BT has been given itself permission to plonk an ugly steel broadband cabinet in front of the Arts and Crafts railings of J D Sedding’s Grade 1 listed Holy Trinity Church, Sloane Street. No one, including this Society, objected to the proposal. (Mea culpa. I failed to spot it. TB)

Until recently, in conservation areas telecoms cabinets like this were subject to a “prior approval” procedure whereby BT automatically got consent for it unless the Council objected to the siting and appearance of what was proposed. This enabled the Council to do what it is required to do by law – to preserve or enhance the character or appearance of a Conservation Area and not harm the setting of a listed building such as Holy Trinity.

This is no longer the case, but this application was handled under the previous rules and the Council went correctly through its bureaucratic motions, noting that the cabinet was small, would be a modest obstruction and that, seen from the distance, it would be dwarfed by Sedding’s fine brick gable. But the Council report also said that, as an existing cabinet would be replaced, and that other cabinets already obscured the railings, the ‘impact’ of the new one would be acceptable.

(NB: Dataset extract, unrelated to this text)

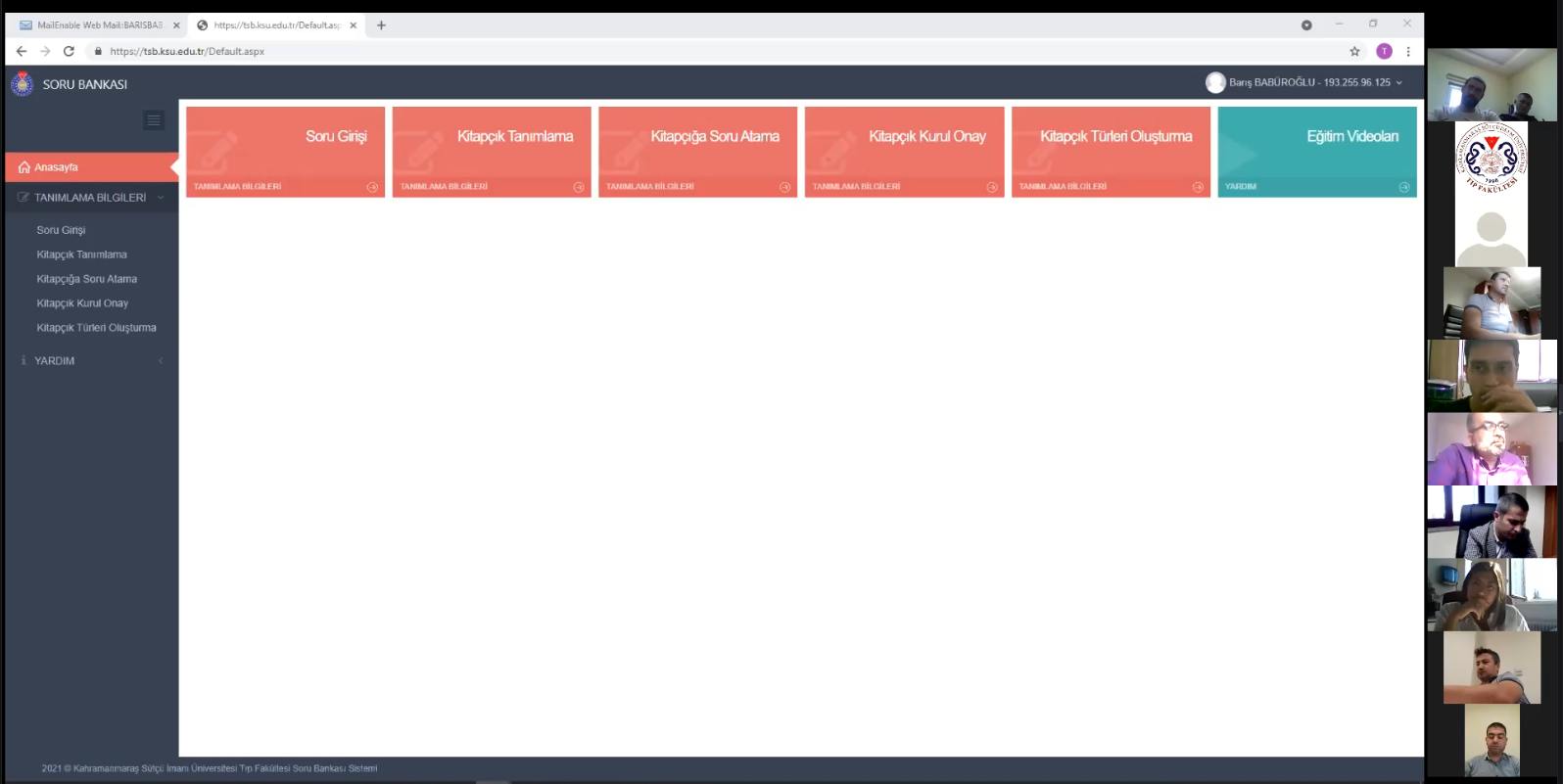Bookmark this page with star icon
The height and width of the screenshot is (784, 1563).
[1354, 52]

This is shocking. No cabinets should ever have been allowed on the pavement in front of Sedding’s railings. To anyone walking past, the four mid-green cabinets stick out like sore thumbs and obstruct views of decorated ironwork of exceptional interest and quality – though posters advertising charity Christmas cards are, at present, an added ugliness. This is almost certainly the worst example of street clutter in Chelsea. Can anything be done? We shall see.